What this task involves:
Copy each of the records exactly.

Record excerpts:
>>>
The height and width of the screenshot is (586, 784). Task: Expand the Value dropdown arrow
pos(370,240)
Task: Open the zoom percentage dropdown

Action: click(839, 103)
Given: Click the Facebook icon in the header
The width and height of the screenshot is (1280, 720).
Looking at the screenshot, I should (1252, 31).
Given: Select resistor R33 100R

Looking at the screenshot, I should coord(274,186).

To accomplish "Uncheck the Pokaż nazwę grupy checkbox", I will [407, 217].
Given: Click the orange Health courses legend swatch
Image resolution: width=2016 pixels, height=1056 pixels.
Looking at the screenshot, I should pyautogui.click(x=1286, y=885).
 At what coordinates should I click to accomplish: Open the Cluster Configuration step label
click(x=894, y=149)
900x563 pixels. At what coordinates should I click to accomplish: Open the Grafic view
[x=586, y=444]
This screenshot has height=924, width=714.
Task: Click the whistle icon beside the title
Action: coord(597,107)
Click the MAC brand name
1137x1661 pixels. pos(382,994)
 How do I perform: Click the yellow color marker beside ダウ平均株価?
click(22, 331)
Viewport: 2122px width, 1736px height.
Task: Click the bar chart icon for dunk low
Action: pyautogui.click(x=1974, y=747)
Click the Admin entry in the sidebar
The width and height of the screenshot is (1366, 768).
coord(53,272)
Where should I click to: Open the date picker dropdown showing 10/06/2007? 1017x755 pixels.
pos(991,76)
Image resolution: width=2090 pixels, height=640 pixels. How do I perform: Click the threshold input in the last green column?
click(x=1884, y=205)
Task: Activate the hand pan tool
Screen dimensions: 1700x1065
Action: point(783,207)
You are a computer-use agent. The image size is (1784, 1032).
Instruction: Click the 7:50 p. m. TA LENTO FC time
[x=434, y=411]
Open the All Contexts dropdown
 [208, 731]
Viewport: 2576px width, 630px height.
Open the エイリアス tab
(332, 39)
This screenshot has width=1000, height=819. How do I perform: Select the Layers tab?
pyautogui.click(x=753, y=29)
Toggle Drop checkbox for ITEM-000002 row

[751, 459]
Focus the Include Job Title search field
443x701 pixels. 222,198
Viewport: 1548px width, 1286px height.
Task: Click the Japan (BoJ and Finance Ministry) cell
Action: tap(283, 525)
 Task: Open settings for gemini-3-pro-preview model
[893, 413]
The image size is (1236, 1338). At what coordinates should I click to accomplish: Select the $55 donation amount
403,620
<<<
Exercise result:
The height and width of the screenshot is (586, 784). Task: Expand the Value dropdown arrow
pos(370,240)
Task: Open the zoom percentage dropdown

Action: click(839, 103)
Given: Click the Facebook icon in the header
The width and height of the screenshot is (1280, 720).
Looking at the screenshot, I should (1252, 31).
Given: Select resistor R33 100R

Looking at the screenshot, I should coord(274,186).

To accomplish "Uncheck the Pokaż nazwę grupy checkbox", I will [407, 217].
Given: Click the orange Health courses legend swatch
Image resolution: width=2016 pixels, height=1056 pixels.
Looking at the screenshot, I should pyautogui.click(x=1286, y=885).
 At what coordinates should I click to accomplish: Open the Cluster Configuration step label
click(x=894, y=149)
900x563 pixels. At what coordinates should I click to accomplish: Open the Grafic view
[x=586, y=444]
This screenshot has height=924, width=714.
Task: Click the whistle icon beside the title
Action: coord(597,107)
Click the MAC brand name
1137x1661 pixels. pos(382,994)
 How do I perform: Click the yellow color marker beside ダウ平均株価?
click(22, 331)
Viewport: 2122px width, 1736px height.
Task: Click the bar chart icon for dunk low
Action: pyautogui.click(x=1974, y=747)
Click the Admin entry in the sidebar
The width and height of the screenshot is (1366, 768).
coord(53,272)
Where should I click to: Open the date picker dropdown showing 10/06/2007? 1017x755 pixels.
pos(991,76)
Image resolution: width=2090 pixels, height=640 pixels. How do I perform: Click the threshold input in the last green column?
click(x=1884, y=205)
Task: Activate the hand pan tool
Screen dimensions: 1700x1065
Action: point(783,207)
You are a computer-use agent. The image size is (1784, 1032).
Instruction: Click the 7:50 p. m. TA LENTO FC time
[x=434, y=411]
Open the All Contexts dropdown
 [208, 731]
Viewport: 2576px width, 630px height.
Open the エイリアス tab
(332, 39)
This screenshot has width=1000, height=819. How do I perform: Select the Layers tab?
pyautogui.click(x=753, y=29)
Toggle Drop checkbox for ITEM-000002 row

[751, 459]
Focus the Include Job Title search field
443x701 pixels. 222,198
Viewport: 1548px width, 1286px height.
Task: Click the Japan (BoJ and Finance Ministry) cell
Action: tap(283, 525)
 Task: Open settings for gemini-3-pro-preview model
[893, 413]
The image size is (1236, 1338). At what coordinates should I click to accomplish: Select the $55 donation amount
403,620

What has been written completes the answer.